What is expected
Return only the lines of the listing below that run from the line with "Task: Click the Foundation I station entry" through the line with "Given: Open the map layers selector", both ends included, exactly as written.

:::::

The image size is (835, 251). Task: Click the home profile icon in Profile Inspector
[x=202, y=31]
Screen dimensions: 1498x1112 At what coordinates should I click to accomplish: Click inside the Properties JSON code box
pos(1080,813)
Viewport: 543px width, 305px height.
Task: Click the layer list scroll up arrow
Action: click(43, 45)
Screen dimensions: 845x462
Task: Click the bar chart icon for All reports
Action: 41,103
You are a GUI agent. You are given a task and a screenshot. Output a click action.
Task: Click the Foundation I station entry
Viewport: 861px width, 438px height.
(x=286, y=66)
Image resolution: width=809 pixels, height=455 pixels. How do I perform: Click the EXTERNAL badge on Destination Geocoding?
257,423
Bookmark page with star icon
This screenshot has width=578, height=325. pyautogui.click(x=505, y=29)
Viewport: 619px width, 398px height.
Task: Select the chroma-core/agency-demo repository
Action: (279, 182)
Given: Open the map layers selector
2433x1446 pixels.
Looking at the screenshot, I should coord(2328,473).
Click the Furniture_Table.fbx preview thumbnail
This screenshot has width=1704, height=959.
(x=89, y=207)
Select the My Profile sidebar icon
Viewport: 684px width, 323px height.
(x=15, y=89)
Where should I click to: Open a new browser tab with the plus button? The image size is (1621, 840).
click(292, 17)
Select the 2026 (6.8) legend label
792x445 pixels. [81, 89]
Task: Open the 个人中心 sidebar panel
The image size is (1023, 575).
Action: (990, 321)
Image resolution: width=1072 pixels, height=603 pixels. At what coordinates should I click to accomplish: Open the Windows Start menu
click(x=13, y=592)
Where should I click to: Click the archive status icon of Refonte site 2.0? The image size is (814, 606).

:::::

Finished task
Task: Click the Foundation I station entry
Viewport: 861px width, 438px height.
(x=286, y=66)
Image resolution: width=809 pixels, height=455 pixels. How do I perform: Click the EXTERNAL badge on Destination Geocoding?
257,423
Bookmark page with star icon
This screenshot has width=578, height=325. pyautogui.click(x=505, y=29)
Viewport: 619px width, 398px height.
Task: Select the chroma-core/agency-demo repository
Action: (279, 182)
Given: Open the map layers selector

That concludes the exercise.